Apple is warning about two zero days that are being actively exploited in iOS, macOS, and Safari.
The two vulnerabilities are in separate components, one in the IOSurfaceAccelerator (CVE-2023-28206) and the other in the WebKit framework (CVE-2023-28205). Both of the flaws were discovered by Clément Lecigne of the Google Threat Analysis Group and Donncha Ó Cearbhaill of Amnesty INternational.
The vulnerability in IOSurfaceAccelerator is an out-of-bounds write and an attacker who can exploit it can use a malicious app to get arbitrary code execution with kernel privileges. The WebKit bug is a use-after-free that can also lead to arbitrary code execution if a vulnerable device processes malicious web content.
The vulnerabilities are patched in iOS 16.4.1 and macOS Ventura 13.3.1. Safari 16.4.1 includes a patch for the WebKit bug.
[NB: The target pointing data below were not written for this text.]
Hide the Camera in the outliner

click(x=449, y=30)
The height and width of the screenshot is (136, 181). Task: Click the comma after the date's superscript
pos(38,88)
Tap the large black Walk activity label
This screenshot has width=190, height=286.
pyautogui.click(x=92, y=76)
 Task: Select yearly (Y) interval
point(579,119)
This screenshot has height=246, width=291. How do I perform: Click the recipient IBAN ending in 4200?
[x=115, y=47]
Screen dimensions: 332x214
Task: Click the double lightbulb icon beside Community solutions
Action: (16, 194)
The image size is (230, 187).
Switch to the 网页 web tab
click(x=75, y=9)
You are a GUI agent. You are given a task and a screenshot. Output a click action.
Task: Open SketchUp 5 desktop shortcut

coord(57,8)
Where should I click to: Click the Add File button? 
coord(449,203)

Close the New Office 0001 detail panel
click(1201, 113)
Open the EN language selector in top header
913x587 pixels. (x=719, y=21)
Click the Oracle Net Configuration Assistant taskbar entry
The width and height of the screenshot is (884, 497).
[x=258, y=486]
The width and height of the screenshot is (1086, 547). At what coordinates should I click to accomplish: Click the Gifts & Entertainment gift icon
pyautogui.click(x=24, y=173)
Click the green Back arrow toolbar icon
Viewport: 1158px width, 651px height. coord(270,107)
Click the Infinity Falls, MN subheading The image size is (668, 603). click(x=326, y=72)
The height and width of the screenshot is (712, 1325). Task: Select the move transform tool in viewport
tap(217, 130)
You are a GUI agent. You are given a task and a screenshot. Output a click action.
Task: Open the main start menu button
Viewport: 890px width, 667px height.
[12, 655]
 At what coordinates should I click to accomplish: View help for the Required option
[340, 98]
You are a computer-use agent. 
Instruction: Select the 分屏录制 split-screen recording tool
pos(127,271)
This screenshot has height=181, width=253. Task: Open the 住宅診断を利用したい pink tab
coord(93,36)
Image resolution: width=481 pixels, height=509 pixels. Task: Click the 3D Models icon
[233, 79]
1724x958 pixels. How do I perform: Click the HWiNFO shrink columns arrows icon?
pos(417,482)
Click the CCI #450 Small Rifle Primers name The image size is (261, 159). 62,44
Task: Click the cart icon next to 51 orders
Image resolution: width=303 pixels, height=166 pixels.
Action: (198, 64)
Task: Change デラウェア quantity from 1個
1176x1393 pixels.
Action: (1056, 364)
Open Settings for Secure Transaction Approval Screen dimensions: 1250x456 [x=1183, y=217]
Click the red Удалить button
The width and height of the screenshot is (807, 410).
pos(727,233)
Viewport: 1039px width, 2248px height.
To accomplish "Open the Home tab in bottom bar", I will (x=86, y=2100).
The browser isn’t vulnerable to the IOSurfaceAccelerator flaw, however.
In late March, Google TAG and Amnesty International disclosed a pair of attack campaigns that were using iOS and Android zero day exploit chains to target victims in several countries and install commercial spyware. Those iOS vulnerabilities have already been patched, and the ones Apple fixed in these new releases are separate issues.